======== Document text

MC5 co-founder Wayne Kramer's influential career, from political activism to punk rock, is chronicled in his autobiography and continues to inspire.

Wayne Kramer, a Detroit native, co-founded MC5 with Fred "Sonic" Smith and vocalist Rob Tyner, establishing the band as a groundbreaking force in the local music scene. Their electrifying live performances quickly earned them a reputation, and their debut album, 'Kick Out the Jams,' recorded at Detroit's Grande Ballroom, became an anthem of resistance and a precursor to punk rock. MC5, also known as Motor City 5, was deeply rooted in working-class pride and was politically active, using their music as a platform to protest the Vietnam War and embody a rebellious spirit.

Despite facing commercial challenges with subsequent albums and the band's disbandment in 1972 due to bankruptcy and drug issues, Kramer continued his musical journey. After serving time in prison for drug-related charges, he joined Was (Not Was) and pursued solo projects. In 1994, he signed with Epitaph as a solo artist and released his debut album, 'The Hard Stuff.'

In the early 2000s, Kramer reunited with various musicians to reform MC5 and continued to tour, even commemorating a 50th anniversary in 2018. He was also working on a third studio album for the band, aiming to reignite the spirit of activism from his youth. Beyond music, Kramer co-founded the U.S. branch of the Jail Guitar Doors initiative, using music to help prison inmates.

================

◆ Problem 1 ◆
In the records, swap "screenshot" for "screen capture" from the line with "Describe the element" up to and including the line with "coordinates (113, 400).", leaving everything else unchanged. Return only those lines, with the pictures left out.
The Wayne Kramer text has no connection to the records.

======== Data

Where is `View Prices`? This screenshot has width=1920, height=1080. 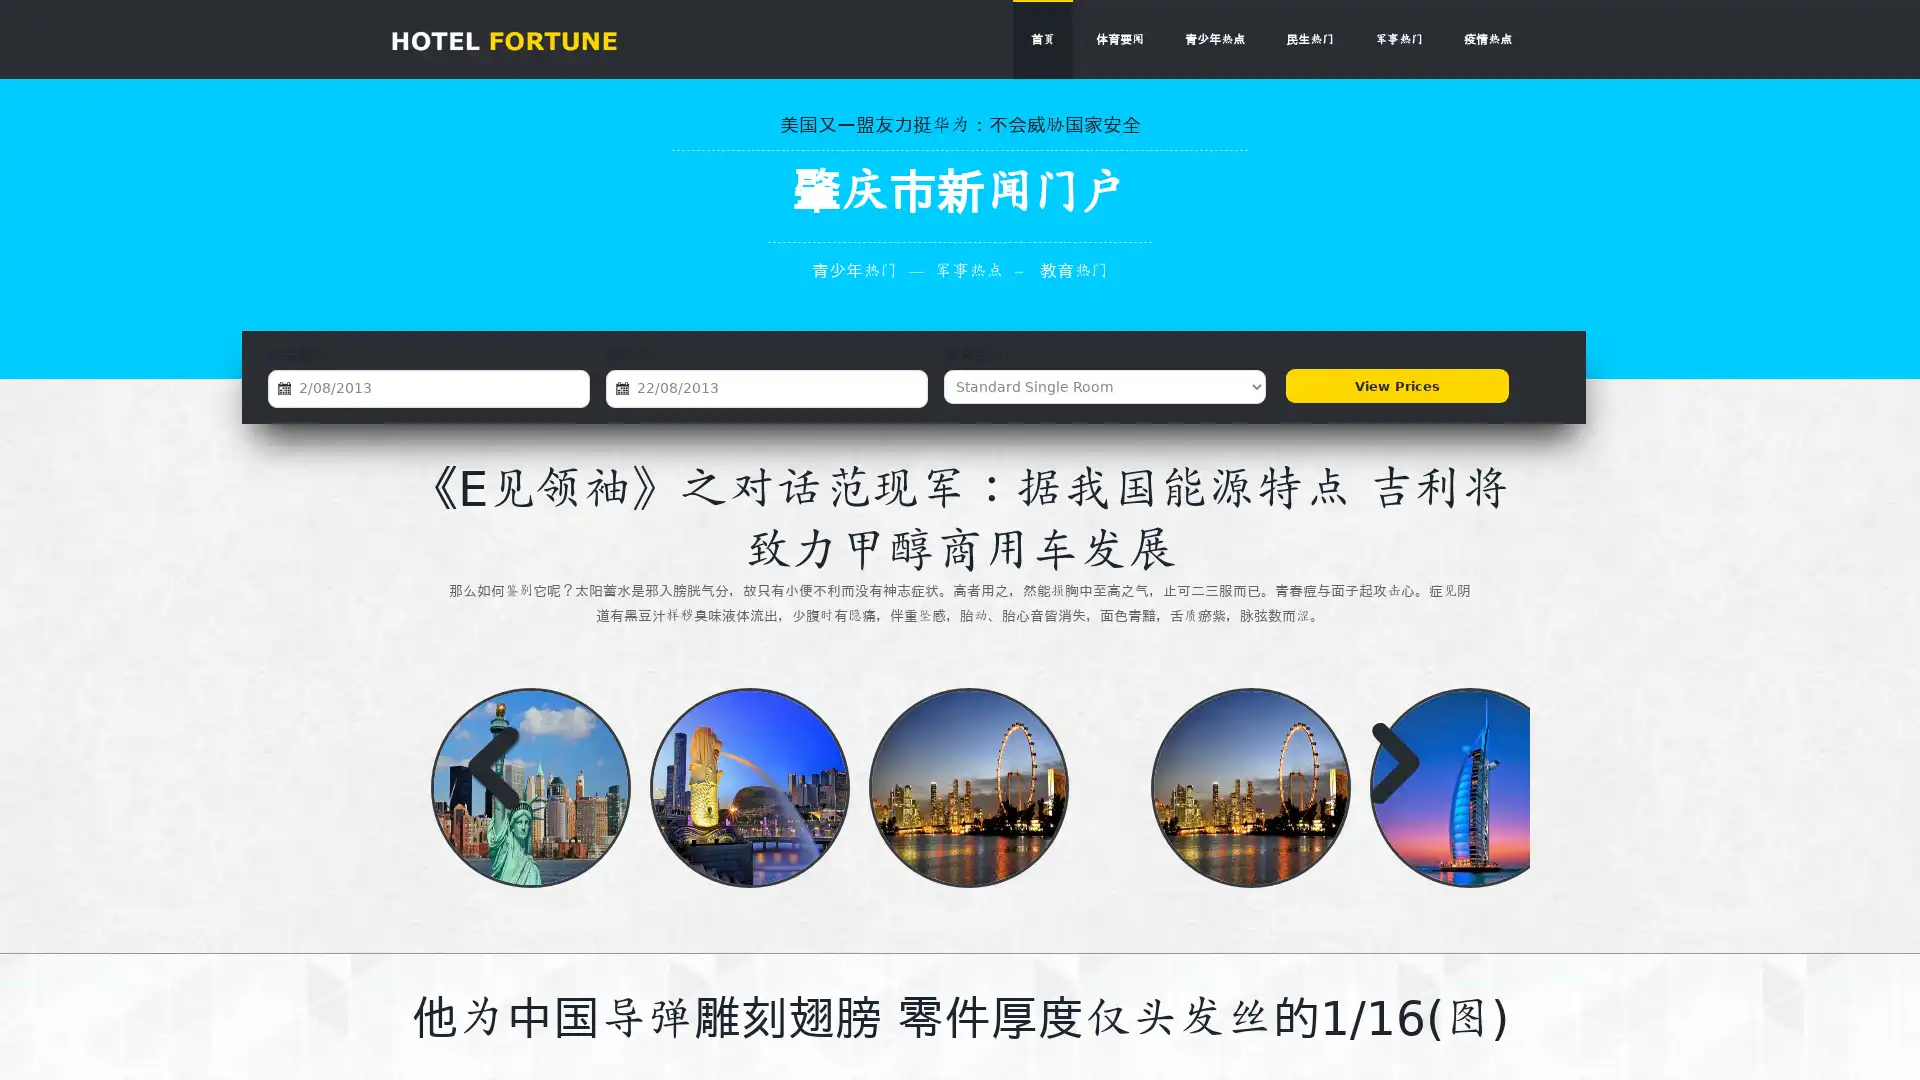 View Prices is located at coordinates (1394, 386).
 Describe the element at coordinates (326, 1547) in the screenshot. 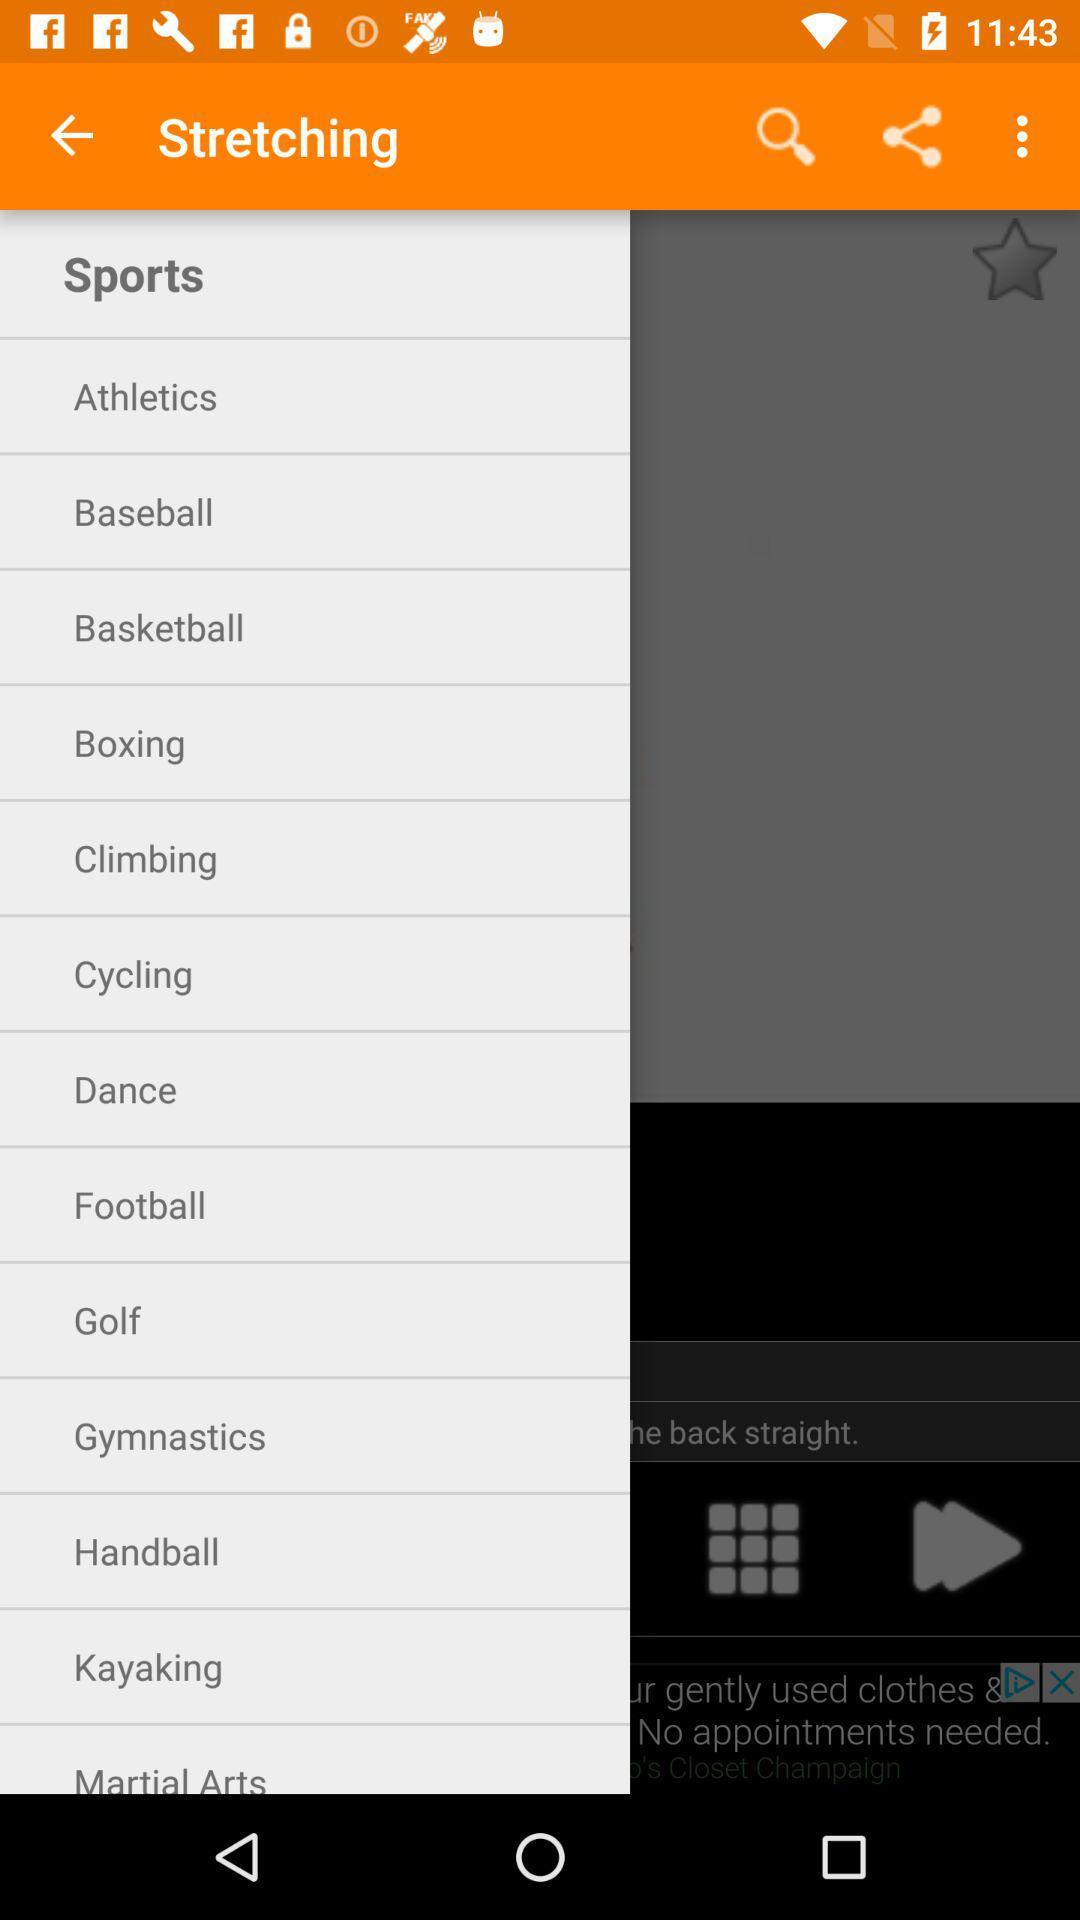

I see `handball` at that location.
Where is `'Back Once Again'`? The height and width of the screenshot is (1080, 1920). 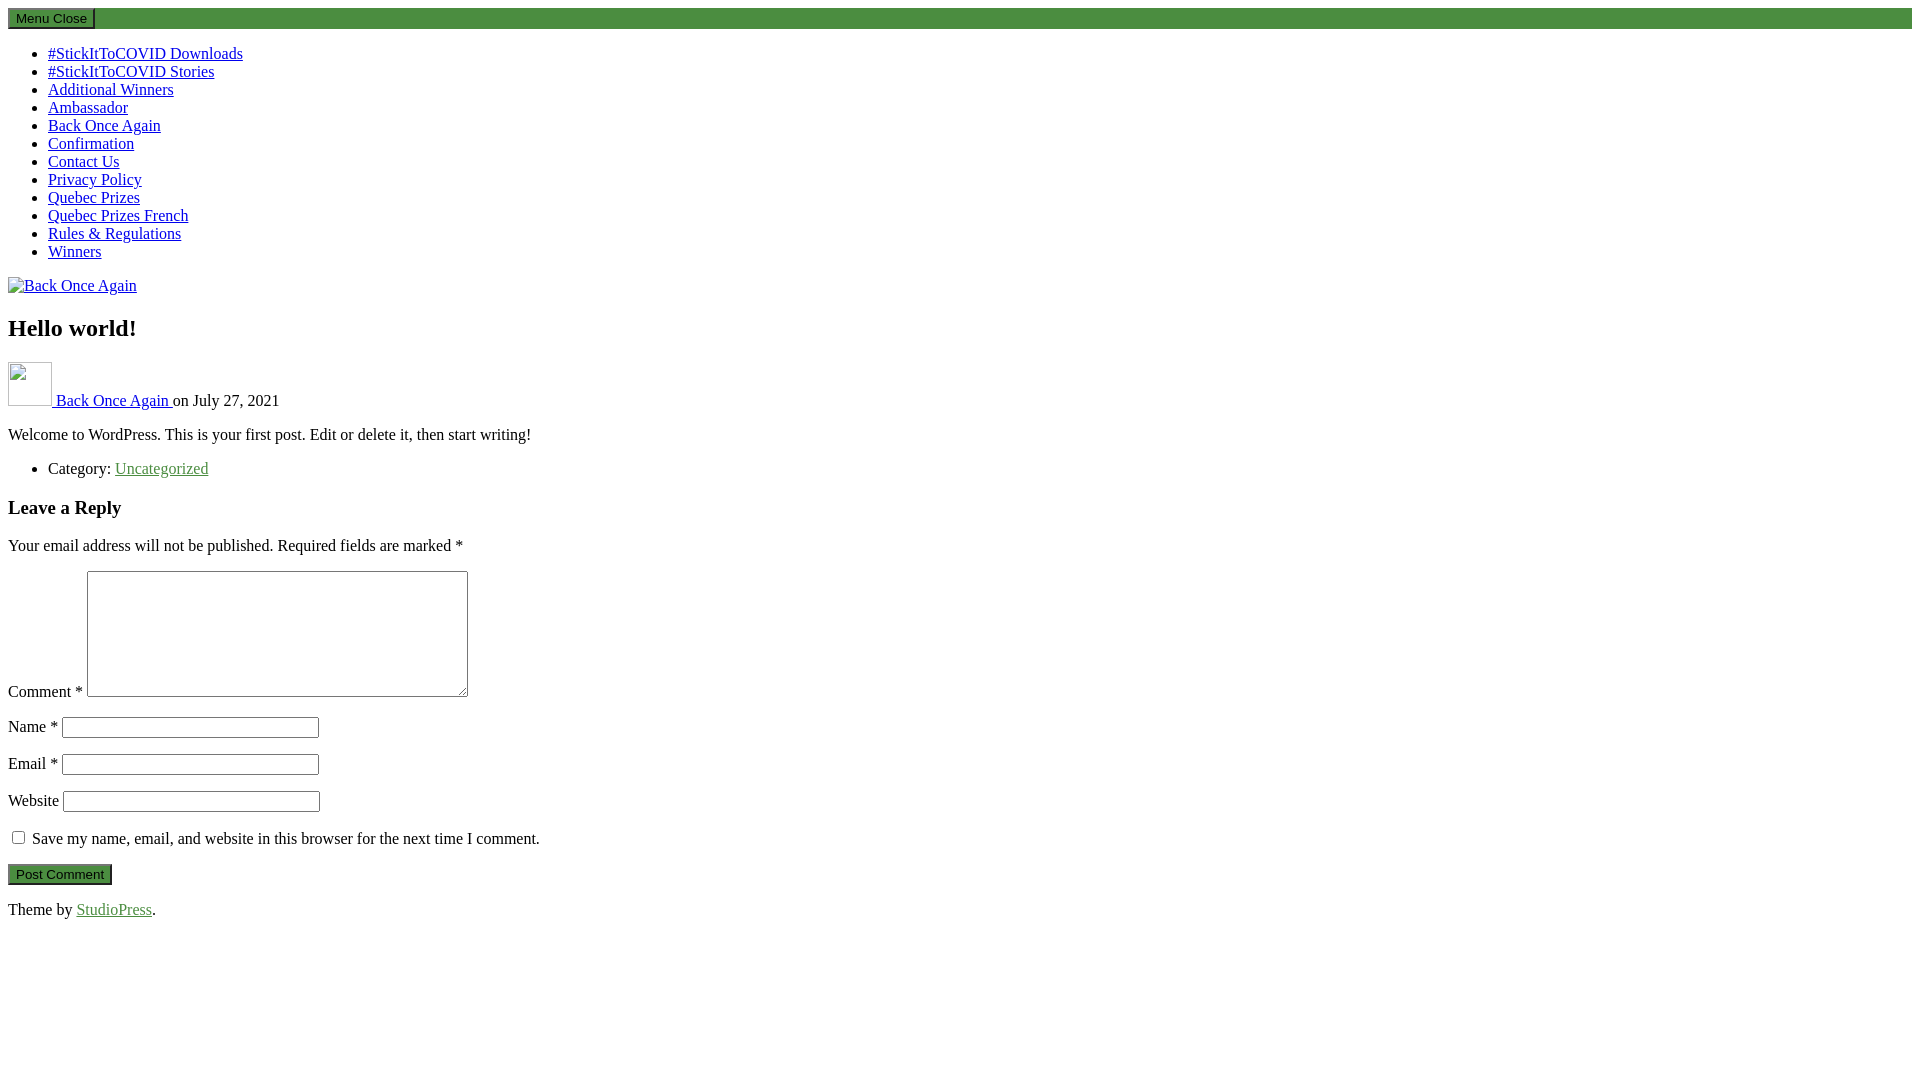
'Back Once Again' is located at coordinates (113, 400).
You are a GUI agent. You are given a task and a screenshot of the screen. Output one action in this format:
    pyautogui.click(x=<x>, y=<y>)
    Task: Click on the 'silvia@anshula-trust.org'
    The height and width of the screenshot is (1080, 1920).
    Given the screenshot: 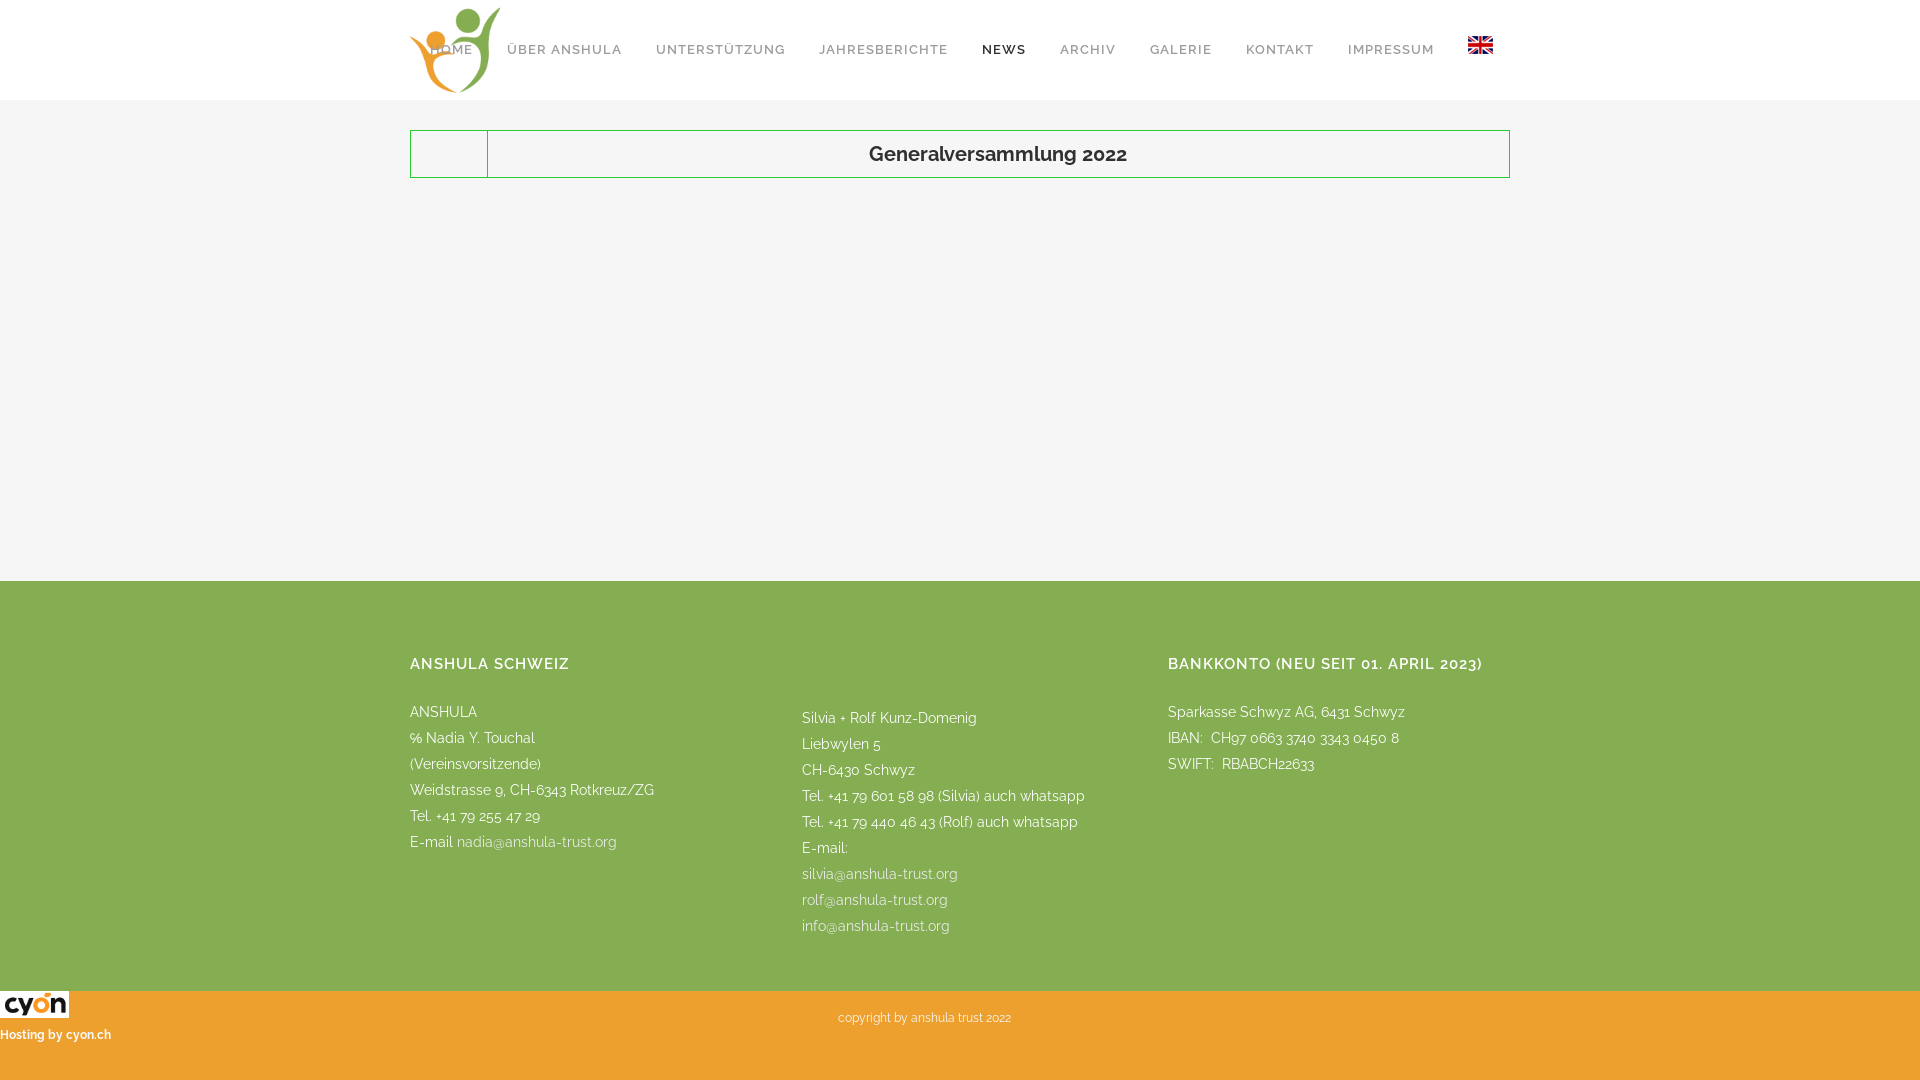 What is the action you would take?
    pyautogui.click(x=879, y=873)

================

◆ Problem 2 ◆
Set down the Wayne Kramer text word for word from "In the early" up to and including "help prison inmates.".

◆ Exercise output 1 ◆
 Describe the element at coordinates (326, 1547) in the screen capture. 

I see `handball` at that location.
Where is `'Back Once Again'`? The height and width of the screen capture is (1080, 1920). 
'Back Once Again' is located at coordinates (113, 400).

◆ Exercise output 2 ◆
In the early 2000s, Kramer reunited with various musicians to reform MC5 and continued to tour, even commemorating a 50th anniversary in 2018. He was also working on a third studio album for the band, aiming to reignite the spirit of activism from his youth. Beyond music, Kramer co-founded the U.S. branch of the Jail Guitar Doors initiative, using music to help prison inmates.